> **Exercise details**
The response must contain every line of the records that follow, duplicated exactly.

> **Supplied material**

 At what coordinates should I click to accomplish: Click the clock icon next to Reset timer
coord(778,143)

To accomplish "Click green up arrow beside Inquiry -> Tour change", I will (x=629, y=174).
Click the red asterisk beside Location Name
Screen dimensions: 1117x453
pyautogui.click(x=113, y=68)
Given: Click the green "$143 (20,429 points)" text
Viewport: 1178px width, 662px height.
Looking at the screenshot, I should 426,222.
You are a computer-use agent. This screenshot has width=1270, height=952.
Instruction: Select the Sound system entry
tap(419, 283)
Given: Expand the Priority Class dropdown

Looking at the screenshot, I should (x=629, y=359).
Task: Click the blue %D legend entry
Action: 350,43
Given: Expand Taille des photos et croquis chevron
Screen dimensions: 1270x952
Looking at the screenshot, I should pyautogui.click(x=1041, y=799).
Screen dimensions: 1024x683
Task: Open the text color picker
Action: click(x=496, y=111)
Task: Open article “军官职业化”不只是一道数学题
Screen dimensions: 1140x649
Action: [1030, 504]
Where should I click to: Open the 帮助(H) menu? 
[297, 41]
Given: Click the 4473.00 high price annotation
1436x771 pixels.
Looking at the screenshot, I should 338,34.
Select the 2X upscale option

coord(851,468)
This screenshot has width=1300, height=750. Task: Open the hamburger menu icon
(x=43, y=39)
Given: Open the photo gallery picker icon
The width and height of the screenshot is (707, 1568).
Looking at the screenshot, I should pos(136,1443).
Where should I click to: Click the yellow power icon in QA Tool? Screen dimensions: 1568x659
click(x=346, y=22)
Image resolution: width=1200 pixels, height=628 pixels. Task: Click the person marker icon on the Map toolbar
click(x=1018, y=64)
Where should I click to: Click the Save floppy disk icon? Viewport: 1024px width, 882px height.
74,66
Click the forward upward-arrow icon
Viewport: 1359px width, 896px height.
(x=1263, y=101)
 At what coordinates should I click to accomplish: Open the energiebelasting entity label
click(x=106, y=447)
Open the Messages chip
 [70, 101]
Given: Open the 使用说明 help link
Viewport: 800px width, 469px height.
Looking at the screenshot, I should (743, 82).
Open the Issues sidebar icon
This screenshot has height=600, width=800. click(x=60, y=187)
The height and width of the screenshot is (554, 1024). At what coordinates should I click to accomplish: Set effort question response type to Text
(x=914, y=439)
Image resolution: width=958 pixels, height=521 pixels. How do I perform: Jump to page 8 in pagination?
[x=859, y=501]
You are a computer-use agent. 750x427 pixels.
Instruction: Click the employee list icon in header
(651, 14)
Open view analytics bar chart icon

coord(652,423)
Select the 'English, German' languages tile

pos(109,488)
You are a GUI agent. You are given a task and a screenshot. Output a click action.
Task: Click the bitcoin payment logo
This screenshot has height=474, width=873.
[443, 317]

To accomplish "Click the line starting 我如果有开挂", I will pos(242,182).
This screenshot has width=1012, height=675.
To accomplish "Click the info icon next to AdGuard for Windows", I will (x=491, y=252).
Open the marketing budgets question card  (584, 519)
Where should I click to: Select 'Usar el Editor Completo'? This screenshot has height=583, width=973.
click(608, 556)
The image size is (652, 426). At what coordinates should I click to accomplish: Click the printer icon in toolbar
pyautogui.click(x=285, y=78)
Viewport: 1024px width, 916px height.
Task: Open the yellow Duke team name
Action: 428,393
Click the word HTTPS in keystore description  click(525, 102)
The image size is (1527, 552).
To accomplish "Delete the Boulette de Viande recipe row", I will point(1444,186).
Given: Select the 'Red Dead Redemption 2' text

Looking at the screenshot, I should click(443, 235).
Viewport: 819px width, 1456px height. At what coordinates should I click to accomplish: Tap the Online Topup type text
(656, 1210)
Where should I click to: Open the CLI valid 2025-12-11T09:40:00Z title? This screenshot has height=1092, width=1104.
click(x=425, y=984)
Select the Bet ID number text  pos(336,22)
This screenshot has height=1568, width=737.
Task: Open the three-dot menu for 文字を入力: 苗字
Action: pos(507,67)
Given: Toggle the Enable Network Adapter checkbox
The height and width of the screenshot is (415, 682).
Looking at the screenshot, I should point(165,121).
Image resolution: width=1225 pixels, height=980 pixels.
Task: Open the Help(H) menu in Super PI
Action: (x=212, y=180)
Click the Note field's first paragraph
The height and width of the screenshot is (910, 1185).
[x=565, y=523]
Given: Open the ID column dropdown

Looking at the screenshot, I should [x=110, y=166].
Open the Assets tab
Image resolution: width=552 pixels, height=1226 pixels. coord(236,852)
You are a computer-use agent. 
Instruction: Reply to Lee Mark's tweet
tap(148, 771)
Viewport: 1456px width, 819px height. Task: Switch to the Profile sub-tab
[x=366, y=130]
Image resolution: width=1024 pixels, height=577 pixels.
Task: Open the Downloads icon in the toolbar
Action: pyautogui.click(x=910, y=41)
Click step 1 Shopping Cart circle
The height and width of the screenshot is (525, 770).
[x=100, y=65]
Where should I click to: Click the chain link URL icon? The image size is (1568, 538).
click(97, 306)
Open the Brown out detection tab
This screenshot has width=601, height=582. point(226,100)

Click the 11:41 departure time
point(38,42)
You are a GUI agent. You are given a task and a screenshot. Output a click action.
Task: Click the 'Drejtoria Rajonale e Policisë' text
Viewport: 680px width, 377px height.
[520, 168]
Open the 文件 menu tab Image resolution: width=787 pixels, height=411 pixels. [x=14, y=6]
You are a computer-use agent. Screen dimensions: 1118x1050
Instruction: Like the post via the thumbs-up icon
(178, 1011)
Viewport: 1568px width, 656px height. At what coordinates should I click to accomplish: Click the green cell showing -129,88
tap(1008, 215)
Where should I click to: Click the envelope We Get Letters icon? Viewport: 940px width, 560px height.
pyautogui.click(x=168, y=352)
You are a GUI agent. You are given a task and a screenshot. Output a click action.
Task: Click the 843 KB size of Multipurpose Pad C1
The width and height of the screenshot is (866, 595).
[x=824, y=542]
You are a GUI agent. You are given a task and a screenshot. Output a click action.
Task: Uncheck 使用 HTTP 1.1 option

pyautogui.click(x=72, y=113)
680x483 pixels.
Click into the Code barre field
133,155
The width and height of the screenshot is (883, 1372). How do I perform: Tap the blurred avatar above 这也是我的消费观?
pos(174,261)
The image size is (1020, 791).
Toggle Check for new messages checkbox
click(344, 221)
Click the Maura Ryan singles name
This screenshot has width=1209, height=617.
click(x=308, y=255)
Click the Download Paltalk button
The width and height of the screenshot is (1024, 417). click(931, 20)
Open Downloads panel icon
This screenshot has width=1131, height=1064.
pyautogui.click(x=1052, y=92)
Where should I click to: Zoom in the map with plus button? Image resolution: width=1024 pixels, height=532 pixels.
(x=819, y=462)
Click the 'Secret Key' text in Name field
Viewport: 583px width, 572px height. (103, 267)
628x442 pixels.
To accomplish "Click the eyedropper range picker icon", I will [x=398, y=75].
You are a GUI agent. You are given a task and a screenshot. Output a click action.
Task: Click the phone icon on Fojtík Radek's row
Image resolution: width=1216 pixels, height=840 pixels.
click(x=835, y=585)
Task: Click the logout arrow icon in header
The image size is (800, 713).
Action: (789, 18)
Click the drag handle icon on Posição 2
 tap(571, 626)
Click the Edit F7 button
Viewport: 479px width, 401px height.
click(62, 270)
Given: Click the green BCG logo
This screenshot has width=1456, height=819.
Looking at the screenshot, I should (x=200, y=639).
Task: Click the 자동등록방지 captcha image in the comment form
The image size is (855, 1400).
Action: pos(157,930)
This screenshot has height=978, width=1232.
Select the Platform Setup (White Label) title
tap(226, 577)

> **Your response**
 At what coordinates should I click to accomplish: Click the clock icon next to Reset timer
coord(778,143)

To accomplish "Click green up arrow beside Inquiry -> Tour change", I will (x=629, y=174).
Click the red asterisk beside Location Name
Screen dimensions: 1117x453
pyautogui.click(x=113, y=68)
Given: Click the green "$143 (20,429 points)" text
Viewport: 1178px width, 662px height.
Looking at the screenshot, I should 426,222.
You are a computer-use agent. This screenshot has width=1270, height=952.
Instruction: Select the Sound system entry
tap(419, 283)
Given: Expand the Priority Class dropdown

Looking at the screenshot, I should (x=629, y=359).
Task: Click the blue %D legend entry
Action: 350,43
Given: Expand Taille des photos et croquis chevron
Screen dimensions: 1270x952
Looking at the screenshot, I should pyautogui.click(x=1041, y=799).
Screen dimensions: 1024x683
Task: Open the text color picker
Action: click(x=496, y=111)
Task: Open article “军官职业化”不只是一道数学题
Screen dimensions: 1140x649
Action: [1030, 504]
Where should I click to: Open the 帮助(H) menu? 
[297, 41]
Given: Click the 4473.00 high price annotation
1436x771 pixels.
Looking at the screenshot, I should 338,34.
Select the 2X upscale option

coord(851,468)
This screenshot has width=1300, height=750. Task: Open the hamburger menu icon
(x=43, y=39)
Given: Open the photo gallery picker icon
The width and height of the screenshot is (707, 1568).
Looking at the screenshot, I should pos(136,1443).
Where should I click to: Click the yellow power icon in QA Tool? Screen dimensions: 1568x659
click(x=346, y=22)
Image resolution: width=1200 pixels, height=628 pixels. Task: Click the person marker icon on the Map toolbar
click(x=1018, y=64)
Where should I click to: Click the Save floppy disk icon? Viewport: 1024px width, 882px height.
74,66
Click the forward upward-arrow icon
Viewport: 1359px width, 896px height.
(x=1263, y=101)
 At what coordinates should I click to accomplish: Open the energiebelasting entity label
click(x=106, y=447)
Open the Messages chip
 [70, 101]
Given: Open the 使用说明 help link
Viewport: 800px width, 469px height.
Looking at the screenshot, I should (743, 82).
Open the Issues sidebar icon
This screenshot has height=600, width=800. click(x=60, y=187)
The height and width of the screenshot is (554, 1024). At what coordinates should I click to accomplish: Set effort question response type to Text
(x=914, y=439)
Image resolution: width=958 pixels, height=521 pixels. How do I perform: Jump to page 8 in pagination?
[x=859, y=501]
You are a computer-use agent. 750x427 pixels.
Instruction: Click the employee list icon in header
(651, 14)
Open view analytics bar chart icon

coord(652,423)
Select the 'English, German' languages tile

pos(109,488)
You are a GUI agent. You are given a task and a screenshot. Output a click action.
Task: Click the bitcoin payment logo
This screenshot has height=474, width=873.
[443, 317]

To accomplish "Click the line starting 我如果有开挂", I will pos(242,182).
This screenshot has width=1012, height=675.
To accomplish "Click the info icon next to AdGuard for Windows", I will (x=491, y=252).
Open the marketing budgets question card  (584, 519)
Where should I click to: Select 'Usar el Editor Completo'? This screenshot has height=583, width=973.
click(608, 556)
The image size is (652, 426). At what coordinates should I click to accomplish: Click the printer icon in toolbar
pyautogui.click(x=285, y=78)
Viewport: 1024px width, 916px height.
Task: Open the yellow Duke team name
Action: 428,393
Click the word HTTPS in keystore description  click(525, 102)
The image size is (1527, 552).
To accomplish "Delete the Boulette de Viande recipe row", I will point(1444,186).
Given: Select the 'Red Dead Redemption 2' text

Looking at the screenshot, I should click(443, 235).
Viewport: 819px width, 1456px height. At what coordinates should I click to accomplish: Tap the Online Topup type text
(656, 1210)
Where should I click to: Open the CLI valid 2025-12-11T09:40:00Z title? This screenshot has height=1092, width=1104.
click(x=425, y=984)
Select the Bet ID number text  pos(336,22)
This screenshot has height=1568, width=737.
Task: Open the three-dot menu for 文字を入力: 苗字
Action: pos(507,67)
Given: Toggle the Enable Network Adapter checkbox
The height and width of the screenshot is (415, 682).
Looking at the screenshot, I should point(165,121).
Image resolution: width=1225 pixels, height=980 pixels.
Task: Open the Help(H) menu in Super PI
Action: (x=212, y=180)
Click the Note field's first paragraph
The height and width of the screenshot is (910, 1185).
[x=565, y=523]
Given: Open the ID column dropdown

Looking at the screenshot, I should [x=110, y=166].
Open the Assets tab
Image resolution: width=552 pixels, height=1226 pixels. coord(236,852)
You are a computer-use agent. 
Instruction: Reply to Lee Mark's tweet
tap(148, 771)
Viewport: 1456px width, 819px height. Task: Switch to the Profile sub-tab
[x=366, y=130]
Image resolution: width=1024 pixels, height=577 pixels.
Task: Open the Downloads icon in the toolbar
Action: pyautogui.click(x=910, y=41)
Click step 1 Shopping Cart circle
The height and width of the screenshot is (525, 770).
[x=100, y=65]
Where should I click to: Click the chain link URL icon? The image size is (1568, 538).
click(97, 306)
Open the Brown out detection tab
This screenshot has width=601, height=582. point(226,100)

Click the 11:41 departure time
point(38,42)
You are a GUI agent. You are given a task and a screenshot. Output a click action.
Task: Click the 'Drejtoria Rajonale e Policisë' text
Viewport: 680px width, 377px height.
[520, 168]
Open the 文件 menu tab Image resolution: width=787 pixels, height=411 pixels. [x=14, y=6]
You are a computer-use agent. Screen dimensions: 1118x1050
Instruction: Like the post via the thumbs-up icon
(178, 1011)
Viewport: 1568px width, 656px height. At what coordinates should I click to accomplish: Click the green cell showing -129,88
tap(1008, 215)
Where should I click to: Click the envelope We Get Letters icon? Viewport: 940px width, 560px height.
pyautogui.click(x=168, y=352)
You are a GUI agent. You are given a task and a screenshot. Output a click action.
Task: Click the 843 KB size of Multipurpose Pad C1
The width and height of the screenshot is (866, 595).
[x=824, y=542]
You are a GUI agent. You are given a task and a screenshot. Output a click action.
Task: Uncheck 使用 HTTP 1.1 option

pyautogui.click(x=72, y=113)
680x483 pixels.
Click into the Code barre field
133,155
The width and height of the screenshot is (883, 1372). How do I perform: Tap the blurred avatar above 这也是我的消费观?
pos(174,261)
The image size is (1020, 791).
Toggle Check for new messages checkbox
click(344, 221)
Click the Maura Ryan singles name
This screenshot has width=1209, height=617.
click(x=308, y=255)
Click the Download Paltalk button
The width and height of the screenshot is (1024, 417). click(931, 20)
Open Downloads panel icon
This screenshot has width=1131, height=1064.
pyautogui.click(x=1052, y=92)
Where should I click to: Zoom in the map with plus button? Image resolution: width=1024 pixels, height=532 pixels.
(x=819, y=462)
Click the 'Secret Key' text in Name field
Viewport: 583px width, 572px height. (103, 267)
628x442 pixels.
To accomplish "Click the eyedropper range picker icon", I will [x=398, y=75].
You are a GUI agent. You are given a task and a screenshot. Output a click action.
Task: Click the phone icon on Fojtík Radek's row
Image resolution: width=1216 pixels, height=840 pixels.
click(x=835, y=585)
Task: Click the logout arrow icon in header
The image size is (800, 713).
Action: (789, 18)
Click the drag handle icon on Posição 2
 tap(571, 626)
Click the Edit F7 button
Viewport: 479px width, 401px height.
click(62, 270)
Given: Click the green BCG logo
This screenshot has width=1456, height=819.
Looking at the screenshot, I should (x=200, y=639).
Task: Click the 자동등록방지 captcha image in the comment form
The image size is (855, 1400).
Action: pos(157,930)
This screenshot has height=978, width=1232.
Select the Platform Setup (White Label) title
tap(226, 577)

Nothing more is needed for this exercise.